Connecticut Governor Comes up with Nutty Proposal to 'Fix' Highway Budget
As a high-tax, high-spending state, Connecticut faces perennial problems maintaining its infrastructure. Revenues never seem to meet the needs, and finger-pointing abounds. The transportation budget faces a staggering $60 billion backlog on infrastructure and maintenance, and the transportation fund will be insolvent within five years. Now, Democratic Gov. Ned Lamont believes he's found a solution: borrow against anticipated future tolling revenues, projected at around $800 million annually.
Just one problem: tolls have not been approved by the legislature, there's no assurance that the feds will approve tolls in Connecticut, and John Kasich already tried this in Ohio and the money ran out.
Ok, that's three problems, but you get my point.
Lamont is looking to install electronic tolling on I-84, I-91, I-95, and Highway 15. He says it will "speed up [the] transportation system and get this state moving again." Connecticut got rid of its last toll booths in the 1980s, and the Democratic majority in the legislature is still debating a bill to add new tolling.
Republicans have accused Democrats of raiding the special transportation fund "lockbox" several times, which has contributed to the unfunded infrastructure liabilities. Democrats deny this, saying that the money diverted before it got into the fund does not constitute a raid.
Yeah, they really said that:
Republican Gov. John Kasich of Ohio, whose father was a mailman, tried a similar scheme in 2013, in an attempt to avoid raising gas taxes. He extracted $1.5 billion for immediate funding of road projects, but the money ran out before they could fix all the crumbling roads. Ohio taxpayers got stuck paying off the bonds — until 2048. This budget shortage forced the current Ohio governor to sign a 10.5-cent gas tax increase and a 19-cent diesel fuel tax increase this year.
The CT Post reports:
Jonathan Peters, professor of finance and data analytics at The College of Staten Island School of Business and a tolling expert, said if Connecticut decides to follow Ohio's lead, officials will need to consider the borrowing costs and how the state will fund both short- and long-term transportation projects.
"Borrowing the money up front would allow you to have more flexibility to repair things today, but it would give up future opportunities for other repairs down the road because you've spent the money," he said. "It's not new money. It's not magic money."

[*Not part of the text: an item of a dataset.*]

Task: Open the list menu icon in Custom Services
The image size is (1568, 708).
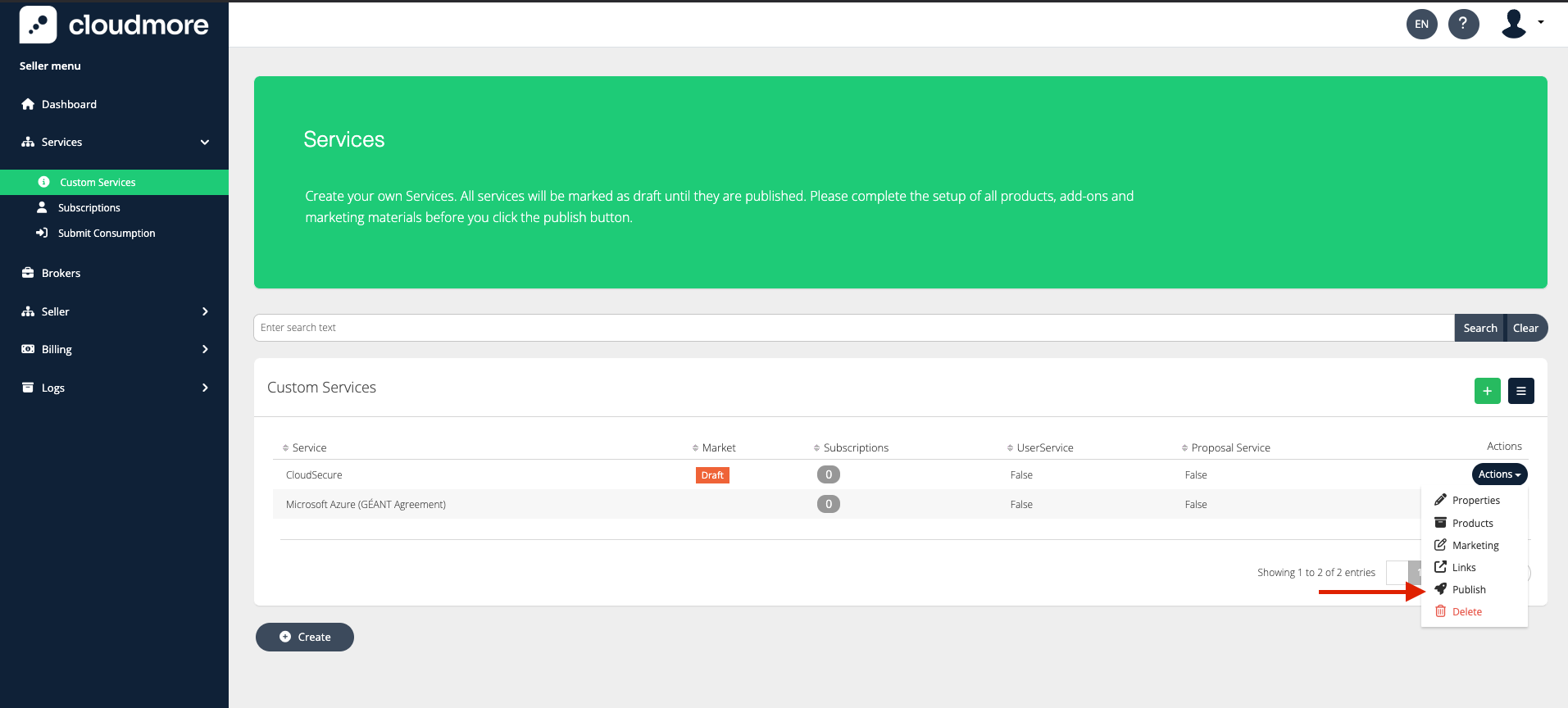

Meanwhile, the free market think tank, Yankee Institute for Public Policy, reports:
Gov. Lamont needs the toll revenue because his budget relies on diverting the vehicle sales tax revenue from the STF, essentially bankrupting the fund by 2021 – a risky move when even the rosiest of scenarios predicts the tolling infrastructure couldn’t be built and operational until 2023.
The federal government would have to approve Connecticut’s tolling plan. To date, no state has attempted anything like what is proposed in Connecticut. Even congestion tolling is limited to high-occupancy vehicle lanes and new construction. No state has ever attempted to toll every lane, every mile of interstate highway.
So Lamont proposes to borrow against revenues that might show up sometime within the next four years? Who would be stupid enough to buy those bonds? No wonder residents are fleeing Connecticut in droves.